From the listing below, pick out every line containing the word "Viewport" and copy each one.

───

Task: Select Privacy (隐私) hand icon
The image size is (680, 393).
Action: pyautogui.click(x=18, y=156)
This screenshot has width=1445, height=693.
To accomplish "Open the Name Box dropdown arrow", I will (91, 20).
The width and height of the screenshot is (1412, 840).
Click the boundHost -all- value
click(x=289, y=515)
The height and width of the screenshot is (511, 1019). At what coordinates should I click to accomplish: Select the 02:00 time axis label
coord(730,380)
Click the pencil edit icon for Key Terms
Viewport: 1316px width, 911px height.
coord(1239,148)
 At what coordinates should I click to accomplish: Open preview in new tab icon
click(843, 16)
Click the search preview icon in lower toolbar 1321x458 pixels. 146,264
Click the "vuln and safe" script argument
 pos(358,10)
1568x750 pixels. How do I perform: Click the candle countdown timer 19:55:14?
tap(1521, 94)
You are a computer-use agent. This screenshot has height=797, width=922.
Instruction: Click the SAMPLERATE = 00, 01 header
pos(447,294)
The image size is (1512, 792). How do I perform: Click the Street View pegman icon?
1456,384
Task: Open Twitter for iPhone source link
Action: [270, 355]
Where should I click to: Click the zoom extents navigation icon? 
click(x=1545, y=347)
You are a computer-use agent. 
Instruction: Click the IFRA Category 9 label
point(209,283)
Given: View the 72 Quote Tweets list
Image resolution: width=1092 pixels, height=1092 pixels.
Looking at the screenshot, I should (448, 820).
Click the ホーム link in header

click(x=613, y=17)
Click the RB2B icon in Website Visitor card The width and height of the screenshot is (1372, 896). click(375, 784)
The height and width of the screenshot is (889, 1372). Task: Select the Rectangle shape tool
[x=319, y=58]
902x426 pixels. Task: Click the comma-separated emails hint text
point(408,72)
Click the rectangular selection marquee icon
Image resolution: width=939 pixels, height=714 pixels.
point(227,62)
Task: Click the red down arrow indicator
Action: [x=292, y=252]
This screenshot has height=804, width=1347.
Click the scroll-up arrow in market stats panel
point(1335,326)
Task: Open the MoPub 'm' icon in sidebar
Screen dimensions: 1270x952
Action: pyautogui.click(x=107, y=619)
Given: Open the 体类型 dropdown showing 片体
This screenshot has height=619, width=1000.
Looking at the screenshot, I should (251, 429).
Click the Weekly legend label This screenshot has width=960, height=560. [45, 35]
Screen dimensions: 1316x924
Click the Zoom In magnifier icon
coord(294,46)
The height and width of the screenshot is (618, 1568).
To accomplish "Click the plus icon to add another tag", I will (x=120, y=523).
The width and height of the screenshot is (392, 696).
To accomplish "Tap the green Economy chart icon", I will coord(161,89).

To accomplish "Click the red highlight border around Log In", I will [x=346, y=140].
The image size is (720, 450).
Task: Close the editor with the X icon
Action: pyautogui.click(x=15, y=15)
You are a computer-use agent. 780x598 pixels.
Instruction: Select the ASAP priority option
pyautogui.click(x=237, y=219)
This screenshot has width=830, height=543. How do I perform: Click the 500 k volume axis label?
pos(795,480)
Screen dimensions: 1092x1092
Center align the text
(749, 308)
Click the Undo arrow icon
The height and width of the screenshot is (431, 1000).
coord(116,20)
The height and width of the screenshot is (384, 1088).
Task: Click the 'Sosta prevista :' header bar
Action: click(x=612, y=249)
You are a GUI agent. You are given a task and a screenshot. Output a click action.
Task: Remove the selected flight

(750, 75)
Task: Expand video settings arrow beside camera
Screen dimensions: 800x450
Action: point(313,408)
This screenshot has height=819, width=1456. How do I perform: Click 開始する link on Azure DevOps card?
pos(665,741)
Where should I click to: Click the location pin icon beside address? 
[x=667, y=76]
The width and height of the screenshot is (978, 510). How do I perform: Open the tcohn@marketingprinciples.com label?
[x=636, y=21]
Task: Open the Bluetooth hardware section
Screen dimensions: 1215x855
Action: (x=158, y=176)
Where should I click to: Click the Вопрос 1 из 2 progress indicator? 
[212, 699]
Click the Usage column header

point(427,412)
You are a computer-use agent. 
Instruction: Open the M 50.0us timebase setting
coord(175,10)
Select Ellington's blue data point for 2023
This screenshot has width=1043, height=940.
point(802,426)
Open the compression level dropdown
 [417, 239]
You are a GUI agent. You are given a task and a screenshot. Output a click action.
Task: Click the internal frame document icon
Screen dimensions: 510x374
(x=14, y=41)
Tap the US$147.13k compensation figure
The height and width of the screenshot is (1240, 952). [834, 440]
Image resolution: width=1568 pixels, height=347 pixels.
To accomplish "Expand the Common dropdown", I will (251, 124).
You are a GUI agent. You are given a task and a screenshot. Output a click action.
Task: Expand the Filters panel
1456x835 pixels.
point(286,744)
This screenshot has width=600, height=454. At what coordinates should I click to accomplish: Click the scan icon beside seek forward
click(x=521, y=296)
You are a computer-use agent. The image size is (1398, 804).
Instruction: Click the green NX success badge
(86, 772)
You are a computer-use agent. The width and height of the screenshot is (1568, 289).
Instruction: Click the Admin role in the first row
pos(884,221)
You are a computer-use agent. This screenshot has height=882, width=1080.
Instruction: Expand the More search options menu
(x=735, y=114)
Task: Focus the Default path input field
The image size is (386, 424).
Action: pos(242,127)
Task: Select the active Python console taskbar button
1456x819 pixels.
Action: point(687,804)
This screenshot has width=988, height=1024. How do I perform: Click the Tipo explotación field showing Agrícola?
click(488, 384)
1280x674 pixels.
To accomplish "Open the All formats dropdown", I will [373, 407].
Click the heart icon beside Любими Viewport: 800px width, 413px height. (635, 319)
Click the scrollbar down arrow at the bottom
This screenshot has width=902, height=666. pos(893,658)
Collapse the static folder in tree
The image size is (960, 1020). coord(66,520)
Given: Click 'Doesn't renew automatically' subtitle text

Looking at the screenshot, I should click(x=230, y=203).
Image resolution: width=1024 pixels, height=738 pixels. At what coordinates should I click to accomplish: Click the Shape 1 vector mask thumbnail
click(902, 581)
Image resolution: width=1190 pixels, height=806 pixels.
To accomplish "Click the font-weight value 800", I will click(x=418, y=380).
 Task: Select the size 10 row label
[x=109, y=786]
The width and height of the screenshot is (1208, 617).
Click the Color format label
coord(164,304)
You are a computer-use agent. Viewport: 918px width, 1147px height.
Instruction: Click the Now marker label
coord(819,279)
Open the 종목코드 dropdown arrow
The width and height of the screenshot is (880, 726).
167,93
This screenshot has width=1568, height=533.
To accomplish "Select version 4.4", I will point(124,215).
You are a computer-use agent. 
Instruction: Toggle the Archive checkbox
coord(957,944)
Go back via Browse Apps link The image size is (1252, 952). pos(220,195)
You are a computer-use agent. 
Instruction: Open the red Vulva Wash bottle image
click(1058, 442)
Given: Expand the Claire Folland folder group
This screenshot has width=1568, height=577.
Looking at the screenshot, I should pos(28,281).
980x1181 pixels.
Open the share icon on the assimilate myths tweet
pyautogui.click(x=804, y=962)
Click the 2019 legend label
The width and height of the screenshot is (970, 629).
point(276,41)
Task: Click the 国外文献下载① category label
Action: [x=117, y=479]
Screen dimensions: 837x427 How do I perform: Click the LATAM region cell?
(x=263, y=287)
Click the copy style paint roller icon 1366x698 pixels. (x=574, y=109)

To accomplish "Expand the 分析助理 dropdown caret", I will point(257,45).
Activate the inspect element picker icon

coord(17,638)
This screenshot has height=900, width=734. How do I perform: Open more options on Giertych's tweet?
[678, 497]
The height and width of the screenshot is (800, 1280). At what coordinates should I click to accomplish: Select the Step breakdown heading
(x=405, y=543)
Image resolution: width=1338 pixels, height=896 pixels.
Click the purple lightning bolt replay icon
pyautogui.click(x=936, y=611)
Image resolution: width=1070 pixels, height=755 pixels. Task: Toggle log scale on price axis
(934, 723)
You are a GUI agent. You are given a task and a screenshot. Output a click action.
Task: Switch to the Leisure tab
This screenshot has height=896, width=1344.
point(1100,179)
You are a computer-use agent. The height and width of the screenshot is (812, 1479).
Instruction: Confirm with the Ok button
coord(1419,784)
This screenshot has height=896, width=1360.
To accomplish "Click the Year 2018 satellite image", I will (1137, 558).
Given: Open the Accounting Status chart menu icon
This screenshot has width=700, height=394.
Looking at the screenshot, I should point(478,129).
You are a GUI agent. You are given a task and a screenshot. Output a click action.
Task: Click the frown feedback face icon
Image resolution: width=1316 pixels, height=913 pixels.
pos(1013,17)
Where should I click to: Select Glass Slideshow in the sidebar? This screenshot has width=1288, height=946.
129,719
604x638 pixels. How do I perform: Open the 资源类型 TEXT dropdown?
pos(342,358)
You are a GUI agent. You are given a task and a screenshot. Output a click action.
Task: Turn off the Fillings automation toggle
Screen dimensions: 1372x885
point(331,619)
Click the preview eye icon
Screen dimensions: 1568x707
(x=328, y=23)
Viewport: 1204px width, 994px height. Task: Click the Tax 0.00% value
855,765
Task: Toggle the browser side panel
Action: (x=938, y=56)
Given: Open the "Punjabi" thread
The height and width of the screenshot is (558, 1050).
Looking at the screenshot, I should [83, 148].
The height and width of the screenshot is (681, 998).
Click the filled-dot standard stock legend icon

───

● EXERCISE ANSWER:
Viewport: 1316px width, 911px height.
Click the heart icon beside Любими Viewport: 800px width, 413px height. (635, 319)
You are a computer-use agent. Viewport: 918px width, 1147px height.
Viewport: 1204px width, 994px height. Task: Click the Tax 0.00% value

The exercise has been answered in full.